Allogeneic SCT represents a potentially curative option for young patients, chemosensitive, with good performance status and a good risk-benefit ratio, but is limited by significant transplant-related morbidity and mortality, with an OS ranging from 45% to 66%(1,2,10).
If not previously used, brentuximab has shown major efficacy as a bridge to allogeneic transplantation(12) or after allogeneic transplantation relapses(13).
The novel therapy is centered on the use of nivolumab or pembrolizumab in patients with disease recurrence after HDCT followed by ASCT and brentuximab terapy(14).
Nivolumab and pembrolizumab are PD-1 blocking antibodies that have remarkable efficacy in heavily pretreated patients with progressive disease, with remissions rate up to 87% observed in clinical trials(15,16).

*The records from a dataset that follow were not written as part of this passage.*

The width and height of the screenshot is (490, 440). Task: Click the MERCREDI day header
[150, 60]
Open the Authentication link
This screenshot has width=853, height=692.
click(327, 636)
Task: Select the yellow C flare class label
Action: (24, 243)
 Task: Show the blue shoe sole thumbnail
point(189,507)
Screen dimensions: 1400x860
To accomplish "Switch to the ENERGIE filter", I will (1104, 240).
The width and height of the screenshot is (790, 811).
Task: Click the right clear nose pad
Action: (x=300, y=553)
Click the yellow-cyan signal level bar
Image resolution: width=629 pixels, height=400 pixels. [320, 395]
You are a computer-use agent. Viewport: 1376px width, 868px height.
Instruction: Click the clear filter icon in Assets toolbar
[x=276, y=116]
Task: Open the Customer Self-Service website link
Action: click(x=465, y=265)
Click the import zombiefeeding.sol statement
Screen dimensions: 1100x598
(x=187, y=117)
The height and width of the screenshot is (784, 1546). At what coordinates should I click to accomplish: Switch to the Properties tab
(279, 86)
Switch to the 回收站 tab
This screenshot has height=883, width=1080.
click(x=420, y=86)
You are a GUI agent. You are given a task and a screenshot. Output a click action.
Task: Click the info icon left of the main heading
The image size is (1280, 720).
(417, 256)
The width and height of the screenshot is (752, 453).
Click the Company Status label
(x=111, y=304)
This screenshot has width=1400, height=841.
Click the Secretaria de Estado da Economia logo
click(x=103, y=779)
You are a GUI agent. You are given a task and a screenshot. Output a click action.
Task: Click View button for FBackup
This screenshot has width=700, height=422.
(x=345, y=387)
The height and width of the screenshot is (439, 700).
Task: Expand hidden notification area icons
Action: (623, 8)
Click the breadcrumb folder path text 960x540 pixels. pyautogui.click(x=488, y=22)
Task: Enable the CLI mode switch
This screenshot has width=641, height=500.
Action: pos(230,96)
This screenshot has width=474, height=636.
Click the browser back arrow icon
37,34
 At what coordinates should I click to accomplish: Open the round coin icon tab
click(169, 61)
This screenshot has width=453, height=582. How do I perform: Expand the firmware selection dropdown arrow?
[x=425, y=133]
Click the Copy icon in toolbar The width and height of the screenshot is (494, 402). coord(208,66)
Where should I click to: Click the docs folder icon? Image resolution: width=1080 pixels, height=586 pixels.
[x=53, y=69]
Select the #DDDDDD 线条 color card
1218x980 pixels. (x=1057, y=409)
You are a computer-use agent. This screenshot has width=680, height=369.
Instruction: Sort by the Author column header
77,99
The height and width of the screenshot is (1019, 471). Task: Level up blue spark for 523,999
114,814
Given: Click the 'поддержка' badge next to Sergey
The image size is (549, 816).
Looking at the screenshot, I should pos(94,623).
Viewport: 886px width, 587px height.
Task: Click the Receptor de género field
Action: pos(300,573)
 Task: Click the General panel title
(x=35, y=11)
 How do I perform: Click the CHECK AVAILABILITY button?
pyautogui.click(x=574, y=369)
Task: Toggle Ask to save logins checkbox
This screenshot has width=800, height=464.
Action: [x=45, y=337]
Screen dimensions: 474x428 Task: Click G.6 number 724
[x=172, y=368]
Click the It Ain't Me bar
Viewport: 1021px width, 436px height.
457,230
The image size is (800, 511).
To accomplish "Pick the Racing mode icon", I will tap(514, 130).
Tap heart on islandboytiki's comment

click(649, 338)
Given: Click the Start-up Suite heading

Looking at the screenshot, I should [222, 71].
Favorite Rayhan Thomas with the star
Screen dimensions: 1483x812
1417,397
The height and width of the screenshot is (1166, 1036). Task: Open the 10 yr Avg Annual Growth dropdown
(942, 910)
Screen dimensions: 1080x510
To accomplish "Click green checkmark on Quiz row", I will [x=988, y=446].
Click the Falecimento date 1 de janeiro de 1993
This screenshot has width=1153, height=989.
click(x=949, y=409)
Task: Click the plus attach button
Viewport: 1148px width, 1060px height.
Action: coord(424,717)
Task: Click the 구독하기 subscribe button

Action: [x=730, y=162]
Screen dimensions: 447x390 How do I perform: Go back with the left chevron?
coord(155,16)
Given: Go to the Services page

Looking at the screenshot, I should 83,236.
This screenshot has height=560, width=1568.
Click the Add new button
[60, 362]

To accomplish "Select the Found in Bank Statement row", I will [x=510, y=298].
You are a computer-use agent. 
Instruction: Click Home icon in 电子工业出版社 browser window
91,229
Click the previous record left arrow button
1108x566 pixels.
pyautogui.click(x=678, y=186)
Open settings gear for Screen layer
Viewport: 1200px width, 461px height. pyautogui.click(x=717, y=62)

Nivolumab seems to be a safe choice for patients heavily pretreated as a bridge to allogeneic transplantation after ASCT and brentuximab relapses, as well as salvage therapy in case of allogeneic transplant failure(17,18,19).
The durability of response to nivolumab is still unknown, and clearly more information is required to quantify the risk of immune toxicity(1,2,4).
In patients with multiple relapses, who have no other treatment option, palliative treatment based on gemcitabine or/and regional radiotherapy is recommended(10).
Clinical studies have shown that treatment with nivolumab is an effective choice in patients with relapsed/progressive disease who were treated with multiple lines of chemotherapy, including brentuximab vedotin and ASCT.
The initiation of nivolumab in our patient treatment enhances his clinical and imagistic response and allows us to check an suitable donor for allogeneic transplantation.
This clinical case confirms the efficacy of nivolumab therapy, leading to new horizons in Hodgkin’s lymphoma curability.
Conflict of interests: The authors declare no conflict of interests.